**Reading text**
-*-*-
What are your rights as a temp?
Drastic economic shifts in the last decade have changed the face of the UK workforce. According to research from The Resolution Foundation, the number of temporary workers in the UK has risen by 40% over the last decade to 865,000 - a figure which is now expected to reach 1 million by 2020.
For organisations occupying both the private and public sectors, agency workers play a pivotal role in filling the gaps caused by the crunch of budget cuts.
But the benefits of temporary work aren’t restricted to employers. In fact, taking on a short-term job can be a great way to gain skills and experience without the commitment of a full-time contract. As well as increased flexibility and control over your working hours, agency work allows you to test the waters and explore various career options by getting a ‘temping taster’ of what’s to come.
However, without a permanent contract in place, it can be difficult to determine your employment rights, and where you stand in comparison to full-time staff. Here’s what you need to know:
1. General treatment
You may not have spent the last five years developing relationships in your current place of work, but that doesn’t mean you aren’t entitled to equal treatment. From the moment you start work, you should be granted access to the same facilities and services as permanent staff - be it a canteen, a break-out area, car parking or a dedicated mother and baby room. Further to this, temp workers should receive immediate protection against discrimination, unfair treatment or harassment in the workplace, regardless of their employment status.
Working in a temporary role does not threaten your rights as a worker to receive the relevant National Minimum Wage and National Living Wage, according to your age group. By law, you will also be protected from any unreasonable deductions to your pay and have the right to be paid on time in the method agreed prior.
However, as an agency worker, certain employment rights will only take effect after you have completed 12 weeks in the same job. From this point onwards, you will have the right to equal pay (the same pay as a permanent colleague doing the same job). Unless you have agreed to a pay-between-assignments contract, you will be entitled to performance-related bonuses, commission, overtime pay, holiday pay and allowances for working shifts or unsociable hours, just like your full-time colleagues.
-*-*-
**Task instructions**
a - Answer these questions from the text on temp workers' rights:
(i) By what percentage has the number of temporary workers in the UK risen over the last decade, according to The Resolution Foundation?
(ii) From what moment should temp workers be granted access to the same facilities and services as permanent staff?
(iii) How many weeks must an agency worker complete in the same job before certain employment rights take effect?
b - Please write the next part of the text on temp workers' rights, starting after its final sentence.
The records come from a separate source and are unrelated to the text on temp workers' rights.

**Given information**
-*-*-
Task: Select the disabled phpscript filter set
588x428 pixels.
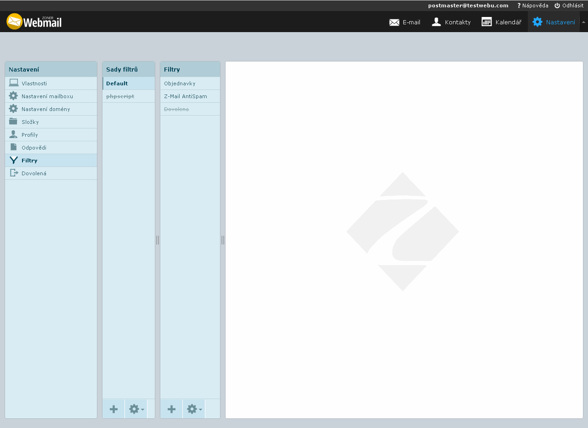Action: coord(120,96)
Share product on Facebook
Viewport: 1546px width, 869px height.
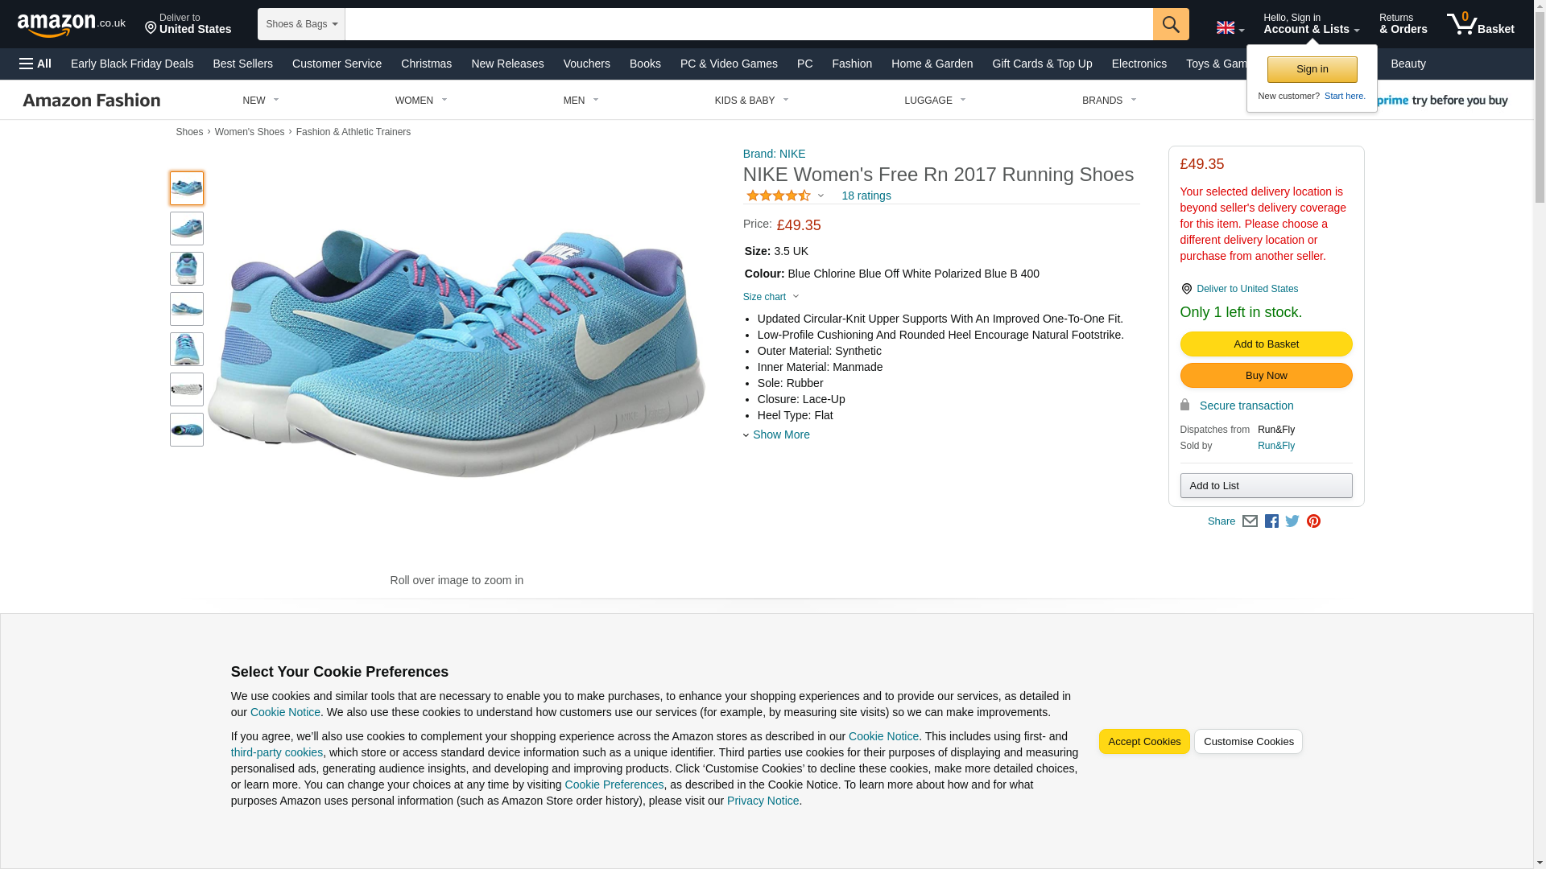[1271, 521]
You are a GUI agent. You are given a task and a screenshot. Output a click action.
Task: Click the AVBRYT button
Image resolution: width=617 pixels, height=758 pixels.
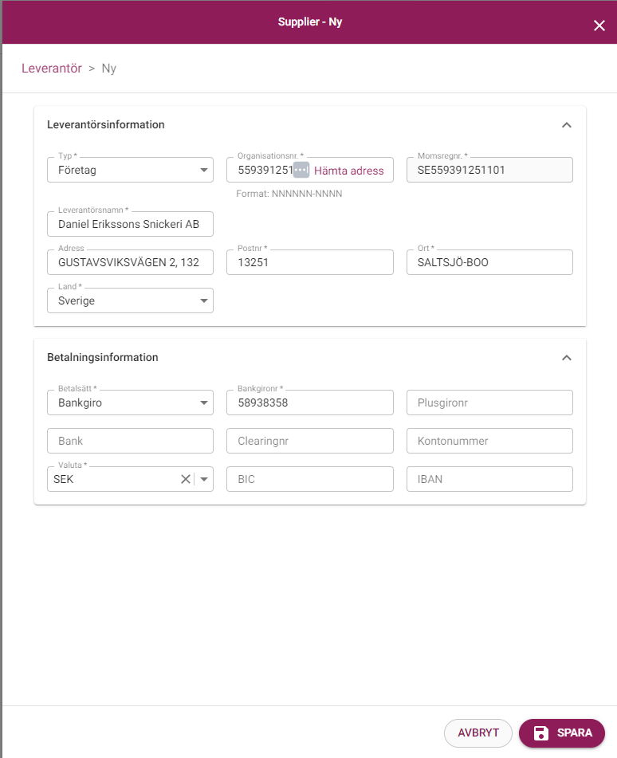(x=477, y=732)
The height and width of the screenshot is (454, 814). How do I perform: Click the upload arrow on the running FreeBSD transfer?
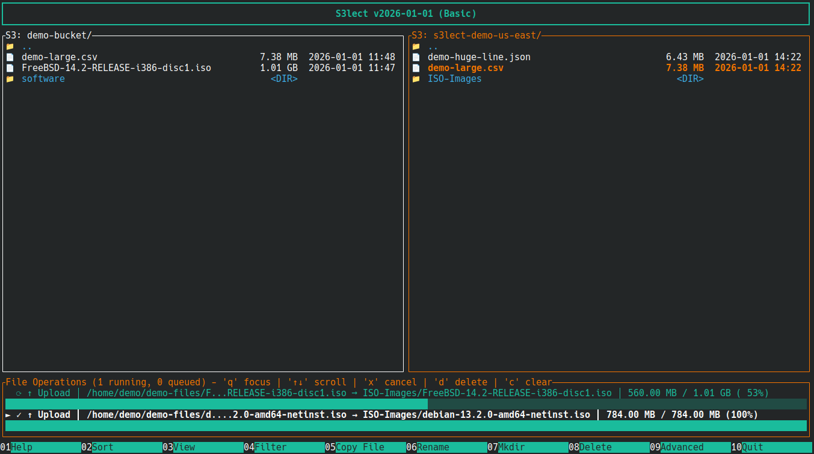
-*-*-
**Set of answers**
a -
(i) 40%
(ii) From the moment they start work
(iii) 12 weeks

b -
3. Holiday rights
Everyone deserves time off, whether they’ve been loyal to the same company for years, or are working on a temporary basis. Just like permanent staff, temp workers are entitled to the minimum statutory 5.6 weeks of paid holiday in each 'leave year’, a period that begins from the onset of the first assignment. All holiday must be taken before the leave year ends, but will be paid for by the company, just as it would with a full-time member of staff.
Your agency may have specific rules surrounding the notice period needed for a successful holiday request: if not, assume that the notice period should be twice as long as the length of paid holiday requested. After 12 weeks, you will be entitled to any additional holiday the rest of the team receive.
4. Sick pay
Try as you might, working through sickness is not recommended. As well as potentially infecting other members of staff, you’re unlikely to perform to the best of your ability when under the weather. Calling in sick can be nerve-wracking, even for a full-timer. However, as an agency worker, the uncertainty can make matters worse. Will you get paid if you take time off from a temp job?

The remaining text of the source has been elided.